> _What is required_:
For the entries below, repeat exactly each line starting with the one that contains "Select driver HAM in the standings" and going on through the one that contains "Given: Click chest", and no others.

[Stored items]

++++++++++++++++++++

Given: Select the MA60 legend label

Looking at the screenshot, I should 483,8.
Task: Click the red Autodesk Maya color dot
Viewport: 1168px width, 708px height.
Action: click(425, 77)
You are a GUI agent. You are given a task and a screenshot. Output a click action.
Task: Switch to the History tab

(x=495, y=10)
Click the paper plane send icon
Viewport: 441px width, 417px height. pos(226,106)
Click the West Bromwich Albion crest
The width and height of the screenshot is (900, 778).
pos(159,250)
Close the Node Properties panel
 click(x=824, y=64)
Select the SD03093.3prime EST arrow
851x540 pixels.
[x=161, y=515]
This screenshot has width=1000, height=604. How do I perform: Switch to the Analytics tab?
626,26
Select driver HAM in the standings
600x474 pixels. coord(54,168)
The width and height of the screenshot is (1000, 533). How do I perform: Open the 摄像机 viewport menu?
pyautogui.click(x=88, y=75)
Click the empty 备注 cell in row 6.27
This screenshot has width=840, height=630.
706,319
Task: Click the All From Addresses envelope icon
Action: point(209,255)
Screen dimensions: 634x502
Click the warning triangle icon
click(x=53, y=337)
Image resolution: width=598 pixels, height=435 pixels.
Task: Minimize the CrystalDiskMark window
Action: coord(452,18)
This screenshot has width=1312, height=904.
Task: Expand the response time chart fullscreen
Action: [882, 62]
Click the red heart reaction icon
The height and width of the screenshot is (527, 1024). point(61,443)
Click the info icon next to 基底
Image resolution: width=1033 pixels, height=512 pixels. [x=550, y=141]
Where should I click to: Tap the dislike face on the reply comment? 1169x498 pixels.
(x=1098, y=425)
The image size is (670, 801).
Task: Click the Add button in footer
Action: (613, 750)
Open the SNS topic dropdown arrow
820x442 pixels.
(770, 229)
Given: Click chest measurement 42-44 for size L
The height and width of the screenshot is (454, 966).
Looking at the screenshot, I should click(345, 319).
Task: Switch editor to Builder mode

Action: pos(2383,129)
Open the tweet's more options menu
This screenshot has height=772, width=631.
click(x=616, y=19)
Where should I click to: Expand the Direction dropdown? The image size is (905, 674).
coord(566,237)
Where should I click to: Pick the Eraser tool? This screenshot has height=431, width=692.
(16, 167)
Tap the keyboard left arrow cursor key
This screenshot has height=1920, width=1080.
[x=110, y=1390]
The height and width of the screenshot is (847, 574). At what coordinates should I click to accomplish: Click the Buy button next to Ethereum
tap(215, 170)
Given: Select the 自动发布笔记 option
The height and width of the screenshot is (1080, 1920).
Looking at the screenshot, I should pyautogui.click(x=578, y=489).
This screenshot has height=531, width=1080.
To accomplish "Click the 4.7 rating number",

++++++++++++++++++++

> _Solution to this exercise_:
Select driver HAM in the standings
600x474 pixels. coord(54,168)
The width and height of the screenshot is (1000, 533). How do I perform: Open the 摄像机 viewport menu?
pyautogui.click(x=88, y=75)
Click the empty 备注 cell in row 6.27
This screenshot has width=840, height=630.
706,319
Task: Click the All From Addresses envelope icon
Action: point(209,255)
Screen dimensions: 634x502
Click the warning triangle icon
click(x=53, y=337)
Image resolution: width=598 pixels, height=435 pixels.
Task: Minimize the CrystalDiskMark window
Action: coord(452,18)
This screenshot has width=1312, height=904.
Task: Expand the response time chart fullscreen
Action: [882, 62]
Click the red heart reaction icon
The height and width of the screenshot is (527, 1024). point(61,443)
Click the info icon next to 基底
Image resolution: width=1033 pixels, height=512 pixels. [x=550, y=141]
Where should I click to: Tap the dislike face on the reply comment? 1169x498 pixels.
(x=1098, y=425)
The image size is (670, 801).
Task: Click the Add button in footer
Action: (613, 750)
Open the SNS topic dropdown arrow
820x442 pixels.
(770, 229)
Given: Click chest measurement 42-44 for size L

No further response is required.